O secretário-geral, António Guterres, tem sido incisivo em pedir um cessar-fogo imediato e a interrupção de todas as hostilidades.



Risco de Descontrole: Guterres alertou que a situação no Oriente Médio pode "sair do controle de qualquer pessoa" e se tornar um "abismo irreparável".

Diplomacia: Exortou todas as partes a retornarem à mesa de negociações para evitar uma tragédia humanitária de proporções regionais.

Impasse no Conselho de Segurança

O órgão responsável pela segurança global reflete a polarização das grandes potências, o que dificulta ações concretas:

Divisão Interna: O Conselho realizou reuniões de emergência onde os EUA e Israel justificaram os ataques como "legítima defesa" e resposta ao descumprimento de resoluções anteriores sobre o programa nuclear iraniano.

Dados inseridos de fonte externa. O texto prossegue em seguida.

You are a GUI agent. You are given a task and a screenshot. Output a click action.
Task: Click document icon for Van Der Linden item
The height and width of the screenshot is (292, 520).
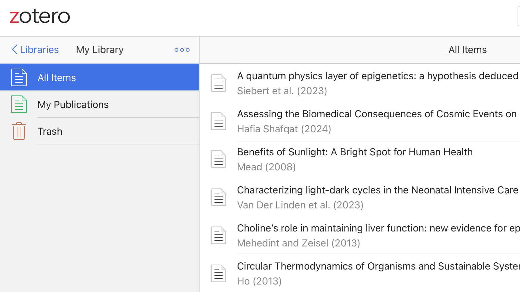219,197
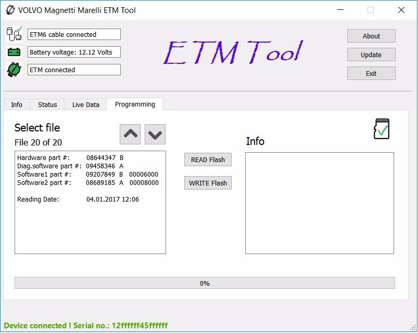Screen dimensions: 418x333
Task: Switch to the Status tab
Action: [x=47, y=104]
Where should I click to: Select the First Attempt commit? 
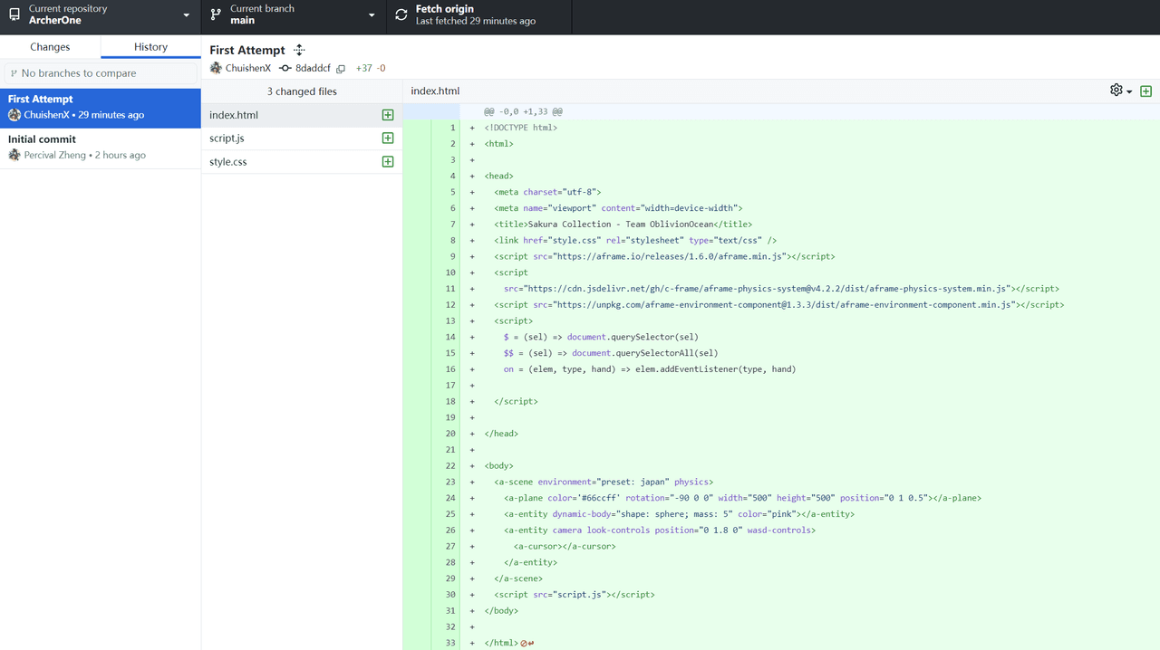click(100, 107)
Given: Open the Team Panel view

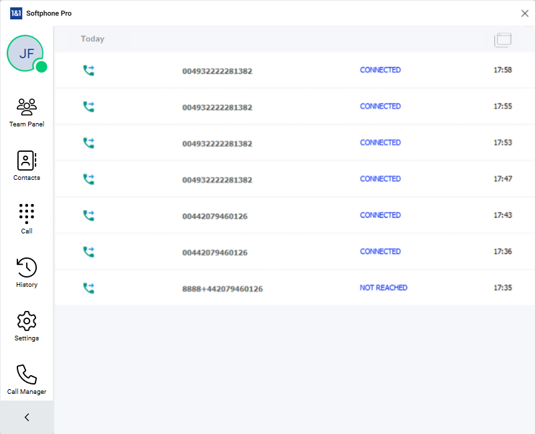Looking at the screenshot, I should 27,112.
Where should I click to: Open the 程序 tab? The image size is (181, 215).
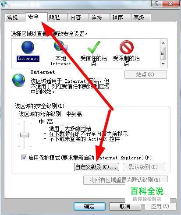point(120,18)
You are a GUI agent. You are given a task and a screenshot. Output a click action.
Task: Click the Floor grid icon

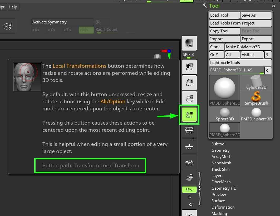point(189,146)
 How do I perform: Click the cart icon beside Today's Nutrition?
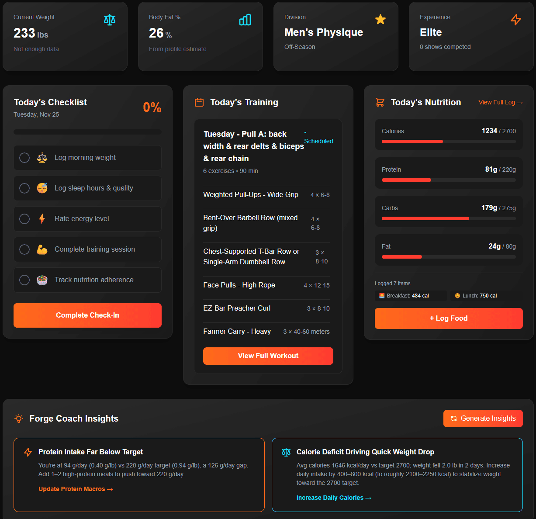pos(379,102)
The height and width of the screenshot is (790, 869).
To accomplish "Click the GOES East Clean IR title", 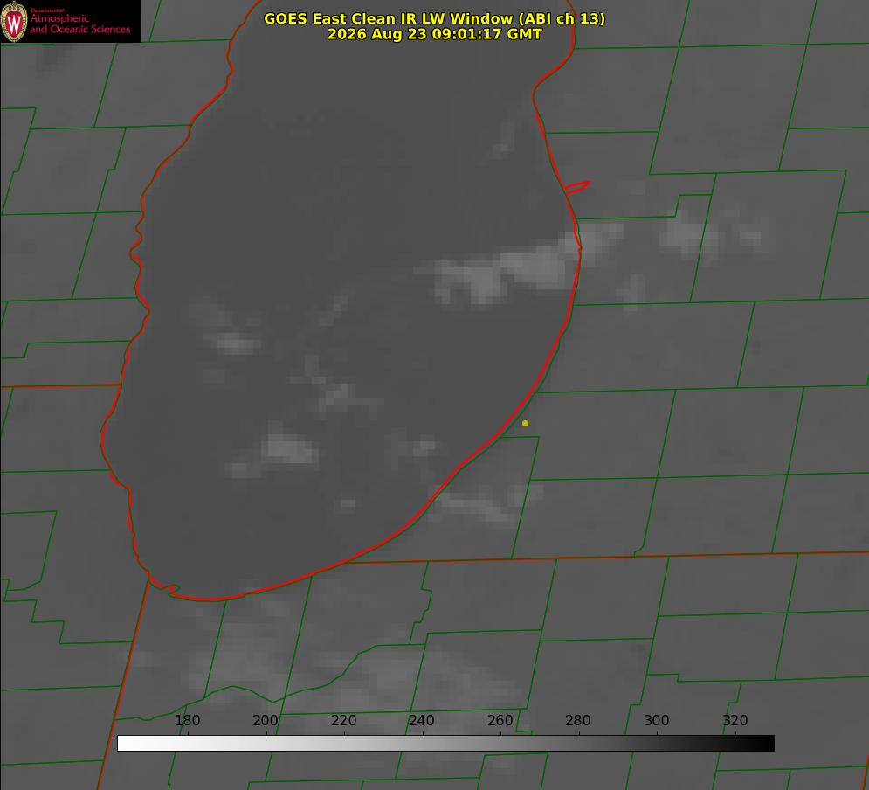I will (x=435, y=18).
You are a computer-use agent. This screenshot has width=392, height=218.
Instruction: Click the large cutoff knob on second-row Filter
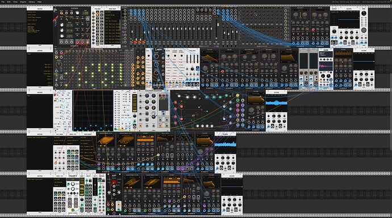[205, 68]
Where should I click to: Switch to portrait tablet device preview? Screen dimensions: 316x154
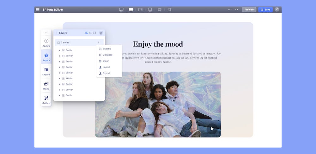[150, 10]
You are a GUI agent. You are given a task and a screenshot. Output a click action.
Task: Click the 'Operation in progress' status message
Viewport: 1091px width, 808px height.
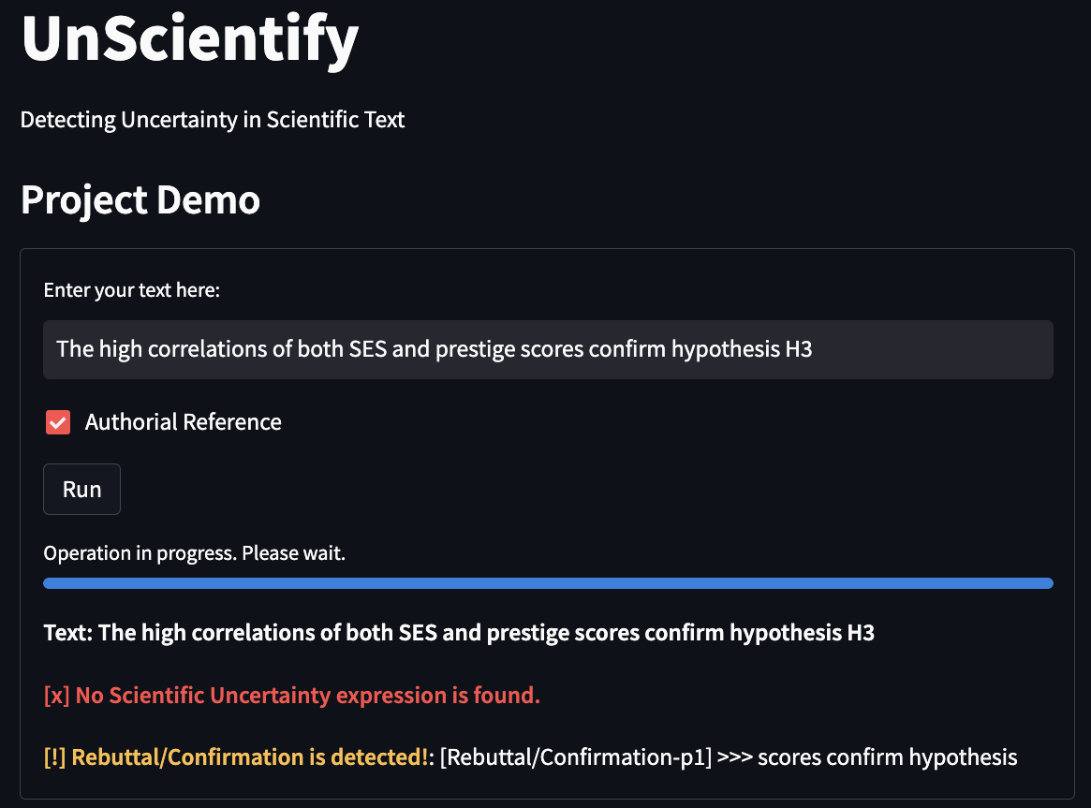(195, 553)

Acusações do Irã: Na ONU, a representação iraniana classificou a ofensiva como um "crime de guerra" e uma violação direta da soberania nacional.

Legalidade: Missões internacionais e especialistas apontam que a ofensiva viola a Carta da ONU, que proíbe o uso da força, exceto em casos restritos de autodefesa após um ataque armado sofrido.